───── Extracted information ─────

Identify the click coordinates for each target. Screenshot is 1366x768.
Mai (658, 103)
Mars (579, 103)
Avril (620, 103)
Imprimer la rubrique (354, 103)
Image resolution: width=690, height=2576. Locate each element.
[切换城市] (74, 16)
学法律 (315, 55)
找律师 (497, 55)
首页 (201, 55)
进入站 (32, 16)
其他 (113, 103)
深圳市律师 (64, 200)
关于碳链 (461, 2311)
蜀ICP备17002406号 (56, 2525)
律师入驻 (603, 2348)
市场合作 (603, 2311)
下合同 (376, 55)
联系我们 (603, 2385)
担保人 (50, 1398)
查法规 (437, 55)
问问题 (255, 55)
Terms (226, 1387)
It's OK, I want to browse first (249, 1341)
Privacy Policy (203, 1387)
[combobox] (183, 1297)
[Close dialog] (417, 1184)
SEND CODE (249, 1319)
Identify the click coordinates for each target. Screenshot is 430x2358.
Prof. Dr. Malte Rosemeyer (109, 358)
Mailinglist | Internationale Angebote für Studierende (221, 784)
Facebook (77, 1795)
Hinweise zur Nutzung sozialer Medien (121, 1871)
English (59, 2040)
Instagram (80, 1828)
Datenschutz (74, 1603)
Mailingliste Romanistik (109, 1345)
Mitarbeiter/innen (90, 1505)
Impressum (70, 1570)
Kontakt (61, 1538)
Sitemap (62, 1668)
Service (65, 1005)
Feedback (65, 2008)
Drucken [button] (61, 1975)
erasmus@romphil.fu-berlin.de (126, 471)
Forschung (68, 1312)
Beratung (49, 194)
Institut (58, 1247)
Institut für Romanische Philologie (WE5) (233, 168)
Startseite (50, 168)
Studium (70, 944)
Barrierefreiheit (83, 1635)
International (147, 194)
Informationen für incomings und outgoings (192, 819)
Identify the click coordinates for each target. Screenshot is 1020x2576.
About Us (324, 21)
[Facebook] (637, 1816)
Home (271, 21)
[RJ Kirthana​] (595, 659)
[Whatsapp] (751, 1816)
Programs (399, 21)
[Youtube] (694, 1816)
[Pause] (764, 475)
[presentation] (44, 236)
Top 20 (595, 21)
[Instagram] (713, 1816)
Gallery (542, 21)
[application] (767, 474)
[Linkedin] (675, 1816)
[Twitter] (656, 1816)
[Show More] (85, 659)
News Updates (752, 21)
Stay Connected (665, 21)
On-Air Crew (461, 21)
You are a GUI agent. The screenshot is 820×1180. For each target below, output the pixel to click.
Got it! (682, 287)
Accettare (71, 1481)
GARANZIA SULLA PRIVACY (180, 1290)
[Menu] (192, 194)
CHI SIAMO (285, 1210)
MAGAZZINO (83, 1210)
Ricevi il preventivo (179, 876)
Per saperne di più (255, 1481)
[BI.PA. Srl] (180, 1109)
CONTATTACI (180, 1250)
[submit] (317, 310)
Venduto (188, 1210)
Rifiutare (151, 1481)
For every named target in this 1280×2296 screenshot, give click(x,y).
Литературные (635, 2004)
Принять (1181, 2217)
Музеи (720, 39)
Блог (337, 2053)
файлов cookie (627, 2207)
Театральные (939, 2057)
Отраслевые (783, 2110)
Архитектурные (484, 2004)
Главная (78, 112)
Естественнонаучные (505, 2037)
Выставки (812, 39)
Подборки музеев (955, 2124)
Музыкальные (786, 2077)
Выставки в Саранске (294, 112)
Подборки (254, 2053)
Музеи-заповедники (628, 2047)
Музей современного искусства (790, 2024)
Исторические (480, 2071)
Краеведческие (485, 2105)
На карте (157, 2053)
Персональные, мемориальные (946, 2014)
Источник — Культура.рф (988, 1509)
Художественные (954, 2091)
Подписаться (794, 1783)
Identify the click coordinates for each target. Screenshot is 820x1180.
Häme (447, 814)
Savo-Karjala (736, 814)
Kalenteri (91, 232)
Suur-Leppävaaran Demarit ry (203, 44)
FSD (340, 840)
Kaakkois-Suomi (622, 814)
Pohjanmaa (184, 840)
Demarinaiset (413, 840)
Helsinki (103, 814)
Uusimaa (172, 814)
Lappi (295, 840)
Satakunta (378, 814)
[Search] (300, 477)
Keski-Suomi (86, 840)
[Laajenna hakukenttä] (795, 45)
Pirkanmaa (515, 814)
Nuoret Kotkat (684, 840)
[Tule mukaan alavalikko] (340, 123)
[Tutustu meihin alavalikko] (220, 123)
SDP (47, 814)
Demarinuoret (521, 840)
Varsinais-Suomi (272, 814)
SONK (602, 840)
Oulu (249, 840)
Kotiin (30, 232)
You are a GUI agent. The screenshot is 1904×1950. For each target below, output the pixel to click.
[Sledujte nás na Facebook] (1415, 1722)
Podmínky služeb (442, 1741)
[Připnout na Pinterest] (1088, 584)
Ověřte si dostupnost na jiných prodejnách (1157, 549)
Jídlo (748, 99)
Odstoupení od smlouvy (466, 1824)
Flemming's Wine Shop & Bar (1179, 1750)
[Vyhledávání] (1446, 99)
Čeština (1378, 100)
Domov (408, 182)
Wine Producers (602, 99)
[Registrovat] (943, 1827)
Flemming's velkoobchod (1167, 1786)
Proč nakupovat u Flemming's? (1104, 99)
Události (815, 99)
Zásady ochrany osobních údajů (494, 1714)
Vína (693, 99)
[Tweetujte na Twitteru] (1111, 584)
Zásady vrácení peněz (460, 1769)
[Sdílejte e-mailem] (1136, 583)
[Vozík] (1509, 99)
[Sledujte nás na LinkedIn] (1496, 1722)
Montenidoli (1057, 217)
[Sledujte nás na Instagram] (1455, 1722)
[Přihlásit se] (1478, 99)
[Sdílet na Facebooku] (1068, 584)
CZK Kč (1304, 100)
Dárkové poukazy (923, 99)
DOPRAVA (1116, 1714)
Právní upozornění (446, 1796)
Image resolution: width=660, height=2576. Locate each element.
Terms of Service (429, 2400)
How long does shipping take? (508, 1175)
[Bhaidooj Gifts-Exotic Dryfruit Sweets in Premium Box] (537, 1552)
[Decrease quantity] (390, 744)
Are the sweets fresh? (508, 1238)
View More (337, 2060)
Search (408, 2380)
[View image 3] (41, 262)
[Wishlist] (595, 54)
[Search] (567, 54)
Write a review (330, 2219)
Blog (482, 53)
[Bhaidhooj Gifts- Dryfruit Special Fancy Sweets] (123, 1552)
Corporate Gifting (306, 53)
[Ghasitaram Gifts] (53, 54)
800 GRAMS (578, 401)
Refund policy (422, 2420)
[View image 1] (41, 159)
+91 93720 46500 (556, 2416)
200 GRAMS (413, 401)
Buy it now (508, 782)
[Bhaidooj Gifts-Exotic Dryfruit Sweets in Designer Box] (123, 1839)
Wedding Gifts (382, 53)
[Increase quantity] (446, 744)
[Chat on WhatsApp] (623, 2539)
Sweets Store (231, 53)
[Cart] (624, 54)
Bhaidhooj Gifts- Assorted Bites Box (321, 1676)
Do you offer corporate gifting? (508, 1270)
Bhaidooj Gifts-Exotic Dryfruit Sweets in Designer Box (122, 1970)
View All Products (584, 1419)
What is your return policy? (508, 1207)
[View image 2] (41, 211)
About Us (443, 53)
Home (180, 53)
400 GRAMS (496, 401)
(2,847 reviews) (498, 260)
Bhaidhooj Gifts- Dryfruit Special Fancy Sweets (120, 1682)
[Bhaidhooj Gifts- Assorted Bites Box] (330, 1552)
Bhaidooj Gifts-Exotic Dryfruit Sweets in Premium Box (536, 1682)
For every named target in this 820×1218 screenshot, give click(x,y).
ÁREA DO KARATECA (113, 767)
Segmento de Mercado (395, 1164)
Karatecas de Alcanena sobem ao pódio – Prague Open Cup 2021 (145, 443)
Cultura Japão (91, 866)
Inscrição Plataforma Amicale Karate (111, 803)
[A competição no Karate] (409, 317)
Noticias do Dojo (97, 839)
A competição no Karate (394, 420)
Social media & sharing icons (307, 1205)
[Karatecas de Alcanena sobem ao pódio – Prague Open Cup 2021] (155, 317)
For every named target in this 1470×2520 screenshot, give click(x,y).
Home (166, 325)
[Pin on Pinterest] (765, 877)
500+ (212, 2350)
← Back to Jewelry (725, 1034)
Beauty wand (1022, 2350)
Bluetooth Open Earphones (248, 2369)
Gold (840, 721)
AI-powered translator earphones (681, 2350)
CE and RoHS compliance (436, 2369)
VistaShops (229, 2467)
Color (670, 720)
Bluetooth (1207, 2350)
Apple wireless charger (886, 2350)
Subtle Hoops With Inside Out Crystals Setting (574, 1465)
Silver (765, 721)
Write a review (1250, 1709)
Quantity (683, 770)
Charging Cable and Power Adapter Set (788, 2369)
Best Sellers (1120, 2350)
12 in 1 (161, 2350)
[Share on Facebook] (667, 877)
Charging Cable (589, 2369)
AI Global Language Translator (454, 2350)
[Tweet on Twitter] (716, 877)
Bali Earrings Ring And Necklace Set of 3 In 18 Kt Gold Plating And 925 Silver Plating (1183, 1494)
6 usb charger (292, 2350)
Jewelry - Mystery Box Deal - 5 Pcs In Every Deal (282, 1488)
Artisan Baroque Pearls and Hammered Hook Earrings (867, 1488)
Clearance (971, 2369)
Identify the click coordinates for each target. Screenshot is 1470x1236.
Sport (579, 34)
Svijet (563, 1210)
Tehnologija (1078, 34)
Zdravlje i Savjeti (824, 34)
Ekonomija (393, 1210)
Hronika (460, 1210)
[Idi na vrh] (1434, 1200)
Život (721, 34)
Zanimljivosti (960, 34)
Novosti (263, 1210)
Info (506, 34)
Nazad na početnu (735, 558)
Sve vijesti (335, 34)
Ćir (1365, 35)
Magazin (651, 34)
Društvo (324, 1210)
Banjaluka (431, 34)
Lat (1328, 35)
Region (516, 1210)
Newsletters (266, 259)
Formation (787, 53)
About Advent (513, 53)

─────

Your assignment: The lines above starting at the one that contains "[Search] (567, 54)" and ending at the one that contains "View All Products (584, 1419)" must be transcribed exactly, and no other lines may appear.

Task output:
[Search] (567, 54)
Write a review (330, 2219)
Blog (482, 53)
[Bhaidhooj Gifts- Dryfruit Special Fancy Sweets] (123, 1552)
Corporate Gifting (306, 53)
[Ghasitaram Gifts] (53, 54)
800 GRAMS (578, 401)
Refund policy (422, 2420)
[View image 1] (41, 159)
+91 93720 46500 (556, 2416)
200 GRAMS (413, 401)
Buy it now (508, 782)
[Bhaidooj Gifts-Exotic Dryfruit Sweets in Designer Box] (123, 1839)
Wedding Gifts (382, 53)
[Increase quantity] (446, 744)
[Chat on WhatsApp] (623, 2539)
Sweets Store (231, 53)
[Cart] (624, 54)
Bhaidhooj Gifts- Assorted Bites Box (321, 1676)
Do you offer corporate gifting? (508, 1270)
Bhaidooj Gifts-Exotic Dryfruit Sweets in Designer Box (122, 1970)
View All Products (584, 1419)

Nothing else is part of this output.